Dibuang Ajudan Dinikahi Komandan
Dibuang Ajudan Dinikahi Komandan
Penulis: Brata Yudha

Berita Duka

Penulis: Brata Yudha
last update Terakhir Diperbarui: 2025-05-19 02:49:26

"Minimal jadi bidan atau sarjana lah, baru Abang mau nikah sama kamu, Dek. Kalau cuma lulusan SMA kayak kamu gini, maaf-maaf aja, Dek. Kita nggak setara. Aku ini tentara, loh."

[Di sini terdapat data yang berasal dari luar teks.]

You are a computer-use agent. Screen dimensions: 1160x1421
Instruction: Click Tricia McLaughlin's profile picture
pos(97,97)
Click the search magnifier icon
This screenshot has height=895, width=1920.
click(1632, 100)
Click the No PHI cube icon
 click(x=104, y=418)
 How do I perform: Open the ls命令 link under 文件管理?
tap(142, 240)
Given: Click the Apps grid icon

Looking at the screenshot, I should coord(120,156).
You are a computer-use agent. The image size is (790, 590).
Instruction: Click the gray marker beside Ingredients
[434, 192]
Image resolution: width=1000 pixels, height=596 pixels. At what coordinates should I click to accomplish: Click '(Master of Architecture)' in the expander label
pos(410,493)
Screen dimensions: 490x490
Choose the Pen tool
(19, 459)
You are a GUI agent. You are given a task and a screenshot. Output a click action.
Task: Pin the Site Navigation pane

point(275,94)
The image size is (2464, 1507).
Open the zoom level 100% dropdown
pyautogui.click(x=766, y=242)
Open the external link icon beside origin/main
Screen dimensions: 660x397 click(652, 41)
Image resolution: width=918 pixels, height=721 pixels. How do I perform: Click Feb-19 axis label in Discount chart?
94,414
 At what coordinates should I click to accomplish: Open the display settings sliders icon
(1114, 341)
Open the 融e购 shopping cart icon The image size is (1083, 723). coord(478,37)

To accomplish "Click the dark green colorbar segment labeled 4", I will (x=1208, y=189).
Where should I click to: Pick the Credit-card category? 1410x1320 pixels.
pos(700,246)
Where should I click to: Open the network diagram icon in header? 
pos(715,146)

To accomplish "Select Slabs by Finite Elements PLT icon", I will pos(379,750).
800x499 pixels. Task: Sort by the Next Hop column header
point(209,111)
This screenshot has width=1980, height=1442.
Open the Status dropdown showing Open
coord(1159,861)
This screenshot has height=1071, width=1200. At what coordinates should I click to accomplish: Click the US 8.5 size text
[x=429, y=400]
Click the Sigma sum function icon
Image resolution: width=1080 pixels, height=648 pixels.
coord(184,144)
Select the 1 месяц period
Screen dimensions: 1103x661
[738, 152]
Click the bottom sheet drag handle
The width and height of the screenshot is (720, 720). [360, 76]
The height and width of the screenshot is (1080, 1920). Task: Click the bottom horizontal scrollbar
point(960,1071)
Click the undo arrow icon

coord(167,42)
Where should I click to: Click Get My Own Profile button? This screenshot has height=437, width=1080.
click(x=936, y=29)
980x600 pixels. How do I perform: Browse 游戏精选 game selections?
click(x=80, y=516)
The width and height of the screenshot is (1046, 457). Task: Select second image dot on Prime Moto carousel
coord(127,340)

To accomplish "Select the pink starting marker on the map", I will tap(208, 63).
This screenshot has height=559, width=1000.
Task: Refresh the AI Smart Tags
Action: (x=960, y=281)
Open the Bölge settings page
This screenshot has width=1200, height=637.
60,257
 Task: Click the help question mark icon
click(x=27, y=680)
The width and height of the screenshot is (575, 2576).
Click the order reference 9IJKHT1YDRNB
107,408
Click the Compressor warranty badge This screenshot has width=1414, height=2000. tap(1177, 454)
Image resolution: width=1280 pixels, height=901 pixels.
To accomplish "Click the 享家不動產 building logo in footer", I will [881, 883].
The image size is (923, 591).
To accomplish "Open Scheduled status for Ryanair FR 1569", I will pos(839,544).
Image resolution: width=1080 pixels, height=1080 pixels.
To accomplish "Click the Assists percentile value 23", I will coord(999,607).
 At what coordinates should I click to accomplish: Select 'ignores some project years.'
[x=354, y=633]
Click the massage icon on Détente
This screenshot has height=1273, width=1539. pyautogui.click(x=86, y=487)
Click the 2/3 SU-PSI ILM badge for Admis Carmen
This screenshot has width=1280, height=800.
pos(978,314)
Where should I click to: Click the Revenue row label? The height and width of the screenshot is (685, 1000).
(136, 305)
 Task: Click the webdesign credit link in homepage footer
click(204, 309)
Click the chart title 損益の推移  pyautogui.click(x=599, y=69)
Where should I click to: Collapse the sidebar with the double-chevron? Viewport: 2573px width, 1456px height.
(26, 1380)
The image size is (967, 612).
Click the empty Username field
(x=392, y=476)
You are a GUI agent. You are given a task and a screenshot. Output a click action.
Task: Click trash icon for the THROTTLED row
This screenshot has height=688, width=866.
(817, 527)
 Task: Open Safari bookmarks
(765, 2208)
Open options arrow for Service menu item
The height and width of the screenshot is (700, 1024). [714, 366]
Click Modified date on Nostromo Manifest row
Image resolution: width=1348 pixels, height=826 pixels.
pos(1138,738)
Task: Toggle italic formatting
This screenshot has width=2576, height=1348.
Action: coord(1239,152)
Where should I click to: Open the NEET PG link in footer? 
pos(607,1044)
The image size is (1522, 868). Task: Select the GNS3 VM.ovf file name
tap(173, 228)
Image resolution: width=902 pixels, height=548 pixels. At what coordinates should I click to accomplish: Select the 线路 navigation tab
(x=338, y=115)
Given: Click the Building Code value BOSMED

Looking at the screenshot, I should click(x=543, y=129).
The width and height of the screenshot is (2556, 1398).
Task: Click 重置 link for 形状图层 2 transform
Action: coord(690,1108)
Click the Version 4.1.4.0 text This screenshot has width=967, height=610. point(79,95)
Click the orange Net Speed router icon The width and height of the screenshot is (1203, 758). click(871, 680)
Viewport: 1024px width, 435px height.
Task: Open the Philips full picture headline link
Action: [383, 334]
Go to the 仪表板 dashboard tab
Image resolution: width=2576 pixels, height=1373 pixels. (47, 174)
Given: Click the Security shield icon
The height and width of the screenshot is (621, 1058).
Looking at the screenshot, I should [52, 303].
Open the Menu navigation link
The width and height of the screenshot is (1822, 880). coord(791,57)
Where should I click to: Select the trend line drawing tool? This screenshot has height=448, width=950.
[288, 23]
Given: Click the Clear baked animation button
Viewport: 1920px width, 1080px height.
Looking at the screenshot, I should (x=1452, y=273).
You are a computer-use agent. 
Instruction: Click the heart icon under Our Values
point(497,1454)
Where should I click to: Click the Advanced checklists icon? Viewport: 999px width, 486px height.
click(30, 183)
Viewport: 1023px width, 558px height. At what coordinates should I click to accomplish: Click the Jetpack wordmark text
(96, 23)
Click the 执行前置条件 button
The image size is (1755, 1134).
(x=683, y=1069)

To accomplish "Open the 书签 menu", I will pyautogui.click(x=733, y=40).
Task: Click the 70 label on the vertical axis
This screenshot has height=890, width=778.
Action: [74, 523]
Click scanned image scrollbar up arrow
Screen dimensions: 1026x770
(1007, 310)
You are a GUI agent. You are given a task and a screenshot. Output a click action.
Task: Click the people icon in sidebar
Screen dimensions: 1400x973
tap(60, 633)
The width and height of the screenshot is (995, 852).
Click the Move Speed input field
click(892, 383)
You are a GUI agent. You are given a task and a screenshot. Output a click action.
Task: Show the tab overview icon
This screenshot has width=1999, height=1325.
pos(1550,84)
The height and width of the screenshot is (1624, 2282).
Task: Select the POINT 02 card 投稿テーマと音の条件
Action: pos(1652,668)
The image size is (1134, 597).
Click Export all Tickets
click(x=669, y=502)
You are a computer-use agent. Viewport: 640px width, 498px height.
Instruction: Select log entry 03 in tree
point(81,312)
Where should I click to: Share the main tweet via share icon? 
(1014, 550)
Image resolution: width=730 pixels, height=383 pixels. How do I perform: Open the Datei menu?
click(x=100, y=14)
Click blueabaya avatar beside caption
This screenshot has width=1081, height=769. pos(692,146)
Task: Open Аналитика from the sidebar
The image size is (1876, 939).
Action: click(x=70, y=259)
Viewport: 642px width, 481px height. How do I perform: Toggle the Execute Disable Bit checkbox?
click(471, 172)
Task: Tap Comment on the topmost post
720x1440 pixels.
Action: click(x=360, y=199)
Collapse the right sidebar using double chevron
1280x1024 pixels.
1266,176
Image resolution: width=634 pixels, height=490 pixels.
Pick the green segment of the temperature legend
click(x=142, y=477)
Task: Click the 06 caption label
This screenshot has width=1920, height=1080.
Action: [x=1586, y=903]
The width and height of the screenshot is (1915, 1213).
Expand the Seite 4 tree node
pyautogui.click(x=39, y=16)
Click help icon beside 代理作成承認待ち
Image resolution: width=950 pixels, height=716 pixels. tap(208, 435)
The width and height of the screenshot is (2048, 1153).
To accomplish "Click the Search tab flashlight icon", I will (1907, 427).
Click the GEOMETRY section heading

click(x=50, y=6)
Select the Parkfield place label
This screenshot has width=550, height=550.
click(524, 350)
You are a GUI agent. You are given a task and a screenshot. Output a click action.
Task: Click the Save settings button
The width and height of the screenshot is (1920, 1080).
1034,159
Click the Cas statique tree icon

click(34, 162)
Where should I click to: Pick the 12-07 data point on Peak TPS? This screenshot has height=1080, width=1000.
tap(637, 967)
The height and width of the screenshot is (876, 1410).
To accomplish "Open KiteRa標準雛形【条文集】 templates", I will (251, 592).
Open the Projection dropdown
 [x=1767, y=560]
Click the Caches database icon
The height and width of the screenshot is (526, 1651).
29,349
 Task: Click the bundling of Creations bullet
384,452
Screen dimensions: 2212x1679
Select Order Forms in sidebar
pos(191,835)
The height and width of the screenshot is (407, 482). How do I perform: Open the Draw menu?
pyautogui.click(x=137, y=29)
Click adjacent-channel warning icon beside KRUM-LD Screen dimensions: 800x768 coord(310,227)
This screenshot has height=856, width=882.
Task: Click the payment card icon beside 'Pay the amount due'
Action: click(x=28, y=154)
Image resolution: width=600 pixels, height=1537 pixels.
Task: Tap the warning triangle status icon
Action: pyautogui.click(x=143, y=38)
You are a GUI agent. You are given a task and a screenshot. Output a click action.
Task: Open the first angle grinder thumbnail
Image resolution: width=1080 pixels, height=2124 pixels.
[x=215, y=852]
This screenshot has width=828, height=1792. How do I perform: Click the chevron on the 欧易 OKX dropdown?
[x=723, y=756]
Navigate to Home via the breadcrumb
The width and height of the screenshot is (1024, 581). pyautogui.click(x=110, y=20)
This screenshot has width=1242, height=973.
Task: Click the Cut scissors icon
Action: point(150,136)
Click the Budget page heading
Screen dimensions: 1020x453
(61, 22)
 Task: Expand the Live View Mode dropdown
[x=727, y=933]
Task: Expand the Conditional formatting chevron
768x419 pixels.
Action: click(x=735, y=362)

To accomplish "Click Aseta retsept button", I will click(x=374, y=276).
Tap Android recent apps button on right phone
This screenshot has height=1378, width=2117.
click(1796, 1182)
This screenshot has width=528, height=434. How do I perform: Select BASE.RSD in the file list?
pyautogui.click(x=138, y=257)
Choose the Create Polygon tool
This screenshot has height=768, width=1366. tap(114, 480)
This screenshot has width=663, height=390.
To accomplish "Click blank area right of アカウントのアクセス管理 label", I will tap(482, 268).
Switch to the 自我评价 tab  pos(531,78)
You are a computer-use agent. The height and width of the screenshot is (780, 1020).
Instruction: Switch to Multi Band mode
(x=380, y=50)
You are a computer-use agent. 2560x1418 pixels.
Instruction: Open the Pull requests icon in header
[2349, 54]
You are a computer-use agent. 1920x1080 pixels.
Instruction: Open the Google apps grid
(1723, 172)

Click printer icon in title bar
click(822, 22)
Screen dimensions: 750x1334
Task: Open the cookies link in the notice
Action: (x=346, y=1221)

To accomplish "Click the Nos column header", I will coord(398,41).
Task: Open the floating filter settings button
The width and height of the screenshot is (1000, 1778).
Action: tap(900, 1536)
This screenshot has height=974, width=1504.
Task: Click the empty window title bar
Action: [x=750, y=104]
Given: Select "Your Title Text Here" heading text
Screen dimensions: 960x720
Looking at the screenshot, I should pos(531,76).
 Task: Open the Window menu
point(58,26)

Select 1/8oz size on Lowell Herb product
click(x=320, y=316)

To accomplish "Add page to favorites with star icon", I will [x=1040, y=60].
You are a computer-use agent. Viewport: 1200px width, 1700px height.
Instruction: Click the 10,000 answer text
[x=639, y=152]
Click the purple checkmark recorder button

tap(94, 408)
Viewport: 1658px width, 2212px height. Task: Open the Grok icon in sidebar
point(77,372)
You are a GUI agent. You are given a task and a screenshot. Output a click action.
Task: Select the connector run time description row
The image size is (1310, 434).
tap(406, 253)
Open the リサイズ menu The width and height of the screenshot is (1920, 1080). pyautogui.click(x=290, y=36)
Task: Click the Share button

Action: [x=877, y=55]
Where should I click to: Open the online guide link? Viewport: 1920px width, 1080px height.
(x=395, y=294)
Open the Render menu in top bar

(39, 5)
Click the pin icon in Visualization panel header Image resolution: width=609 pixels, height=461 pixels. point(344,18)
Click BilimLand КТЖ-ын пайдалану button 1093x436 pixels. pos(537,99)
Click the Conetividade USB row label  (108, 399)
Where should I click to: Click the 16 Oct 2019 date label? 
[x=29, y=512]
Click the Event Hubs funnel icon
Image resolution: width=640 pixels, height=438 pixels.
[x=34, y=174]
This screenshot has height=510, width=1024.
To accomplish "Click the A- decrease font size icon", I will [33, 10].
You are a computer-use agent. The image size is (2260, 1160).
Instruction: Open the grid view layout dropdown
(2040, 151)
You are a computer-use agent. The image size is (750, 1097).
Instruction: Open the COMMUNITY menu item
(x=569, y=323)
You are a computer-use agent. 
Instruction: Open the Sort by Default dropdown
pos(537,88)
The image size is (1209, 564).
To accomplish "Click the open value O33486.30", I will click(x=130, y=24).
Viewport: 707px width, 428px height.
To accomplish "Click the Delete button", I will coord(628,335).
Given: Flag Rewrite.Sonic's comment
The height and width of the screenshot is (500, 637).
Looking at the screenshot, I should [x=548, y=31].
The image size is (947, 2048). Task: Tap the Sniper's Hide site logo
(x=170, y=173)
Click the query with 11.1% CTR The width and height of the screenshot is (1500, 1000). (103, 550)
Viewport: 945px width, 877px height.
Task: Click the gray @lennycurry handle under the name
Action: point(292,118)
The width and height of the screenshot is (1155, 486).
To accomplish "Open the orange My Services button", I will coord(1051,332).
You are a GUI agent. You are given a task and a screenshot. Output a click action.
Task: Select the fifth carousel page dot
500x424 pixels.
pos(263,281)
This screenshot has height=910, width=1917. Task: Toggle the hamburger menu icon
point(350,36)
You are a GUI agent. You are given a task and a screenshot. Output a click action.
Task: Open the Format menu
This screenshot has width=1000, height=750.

Kata-kata itulah yang selalu diingat Nilam dalam hidupnya. Kata-kata yang memotivasi dirinya hingga akhirnya lulus menjadi Sarjana muda di usianya yang baru 22 Tahun. Ia mengambil jurusan bahasa Inggris di universitas ternama dengan jalur beasiswa. Berkat kegigihannya, ia lulus dengan gelar cumlaude. Nilam bukan berasal dari keluarga mampu, ia berasal dari keluarga miskin yang ayah dan ibunya bekerja menjadi seorang pembantu dan supir di rumah keluarga kaya raya.

"Aku yakin, Bang Indra mau nerima aku sekarang," ucapnya percaya diri. Ia sudah membayangkan akan menikah dengan pria impiannya dan menjadi Cinderella di prosesi sangkur pora mereka nanti.

Pria itu bernama Indra Sanjaya, seorang tentara berpangkat Sersan satu yang saat ini bertugas menjadi Caraka/Ajudan yang membantu Pak Danyon (Komandan Batalyon) di kesatuan tempatnya berdinas.

Indra dan Nilam tinggal di satu kampung yang sama. Sejak kecil, pria itu selalu memberi harapan padanya kalau akan menikahi Nilam ketika dewasa nanti. Maka dari itu, saat Nilam lulus SMA, dia menanyakan hal tersebut kepada Indra. Sayangnya, kala itu Indra yang baru dilantik jadi tentara, malah menjawab kalau dirinya hanya akan menikahi Nilam jika wanita itu sudah memiliki gelar atau profesi. Karena katanya, dia ingin menikah dengan wanita yang setara dengannya.

Nilam tidak tersinggung, ia justru makin semangat untuk melanjutkan pendidikannya. Meskipun saat itu ia juga kebingungan dari mana biayanya karena orang tuanya bukanlah keluarga mampu. Tetapi, seakan ia diberi keberuntungan oleh Tuhan Yang Maha Kuasa, Nilam dikabari oleh gurunya kalau ia mendapatkan beasiswa dari universitas ternama. Meskipun harus hidup merantau dan jauh dari orang tuanya karena universitas itu berada di luar kota, Nilam tetap mengambil beasiswa itu demi menjadi seorang sarjana dan memiliki gelar seperti yang diinginkan Indra.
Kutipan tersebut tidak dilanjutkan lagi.